▸ Records shown
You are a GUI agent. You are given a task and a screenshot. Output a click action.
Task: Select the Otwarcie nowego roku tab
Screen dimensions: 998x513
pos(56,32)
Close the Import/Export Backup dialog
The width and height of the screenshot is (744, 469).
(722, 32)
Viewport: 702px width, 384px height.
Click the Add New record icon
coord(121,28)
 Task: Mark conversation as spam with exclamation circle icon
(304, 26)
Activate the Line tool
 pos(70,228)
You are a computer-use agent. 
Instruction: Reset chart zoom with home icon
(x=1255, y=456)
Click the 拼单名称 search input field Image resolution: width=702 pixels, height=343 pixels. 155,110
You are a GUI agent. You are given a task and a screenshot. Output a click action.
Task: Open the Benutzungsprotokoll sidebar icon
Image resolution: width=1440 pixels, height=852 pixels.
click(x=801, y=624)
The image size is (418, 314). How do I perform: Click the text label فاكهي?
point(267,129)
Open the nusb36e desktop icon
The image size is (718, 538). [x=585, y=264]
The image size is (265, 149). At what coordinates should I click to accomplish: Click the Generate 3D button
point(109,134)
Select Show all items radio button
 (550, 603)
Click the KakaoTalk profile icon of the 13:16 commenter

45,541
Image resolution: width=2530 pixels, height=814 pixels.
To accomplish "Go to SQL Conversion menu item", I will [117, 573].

▸ Written task
Reproduce all of the records above word for word, with no changes.

▸ Solution to this problem
You are a GUI agent. You are given a task and a screenshot. Output a click action.
Task: Select the Otwarcie nowego roku tab
Screen dimensions: 998x513
pos(56,32)
Close the Import/Export Backup dialog
The width and height of the screenshot is (744, 469).
(722, 32)
Viewport: 702px width, 384px height.
Click the Add New record icon
coord(121,28)
 Task: Mark conversation as spam with exclamation circle icon
(304, 26)
Activate the Line tool
 pos(70,228)
You are a computer-use agent. 
Instruction: Reset chart zoom with home icon
(x=1255, y=456)
Click the 拼单名称 search input field Image resolution: width=702 pixels, height=343 pixels. 155,110
You are a GUI agent. You are given a task and a screenshot. Output a click action.
Task: Open the Benutzungsprotokoll sidebar icon
Image resolution: width=1440 pixels, height=852 pixels.
click(x=801, y=624)
The image size is (418, 314). How do I perform: Click the text label فاكهي?
point(267,129)
Open the nusb36e desktop icon
The image size is (718, 538). [x=585, y=264]
The image size is (265, 149). At what coordinates should I click to accomplish: Click the Generate 3D button
point(109,134)
Select Show all items radio button
 (550, 603)
Click the KakaoTalk profile icon of the 13:16 commenter

45,541
Image resolution: width=2530 pixels, height=814 pixels.
To accomplish "Go to SQL Conversion menu item", I will [117, 573].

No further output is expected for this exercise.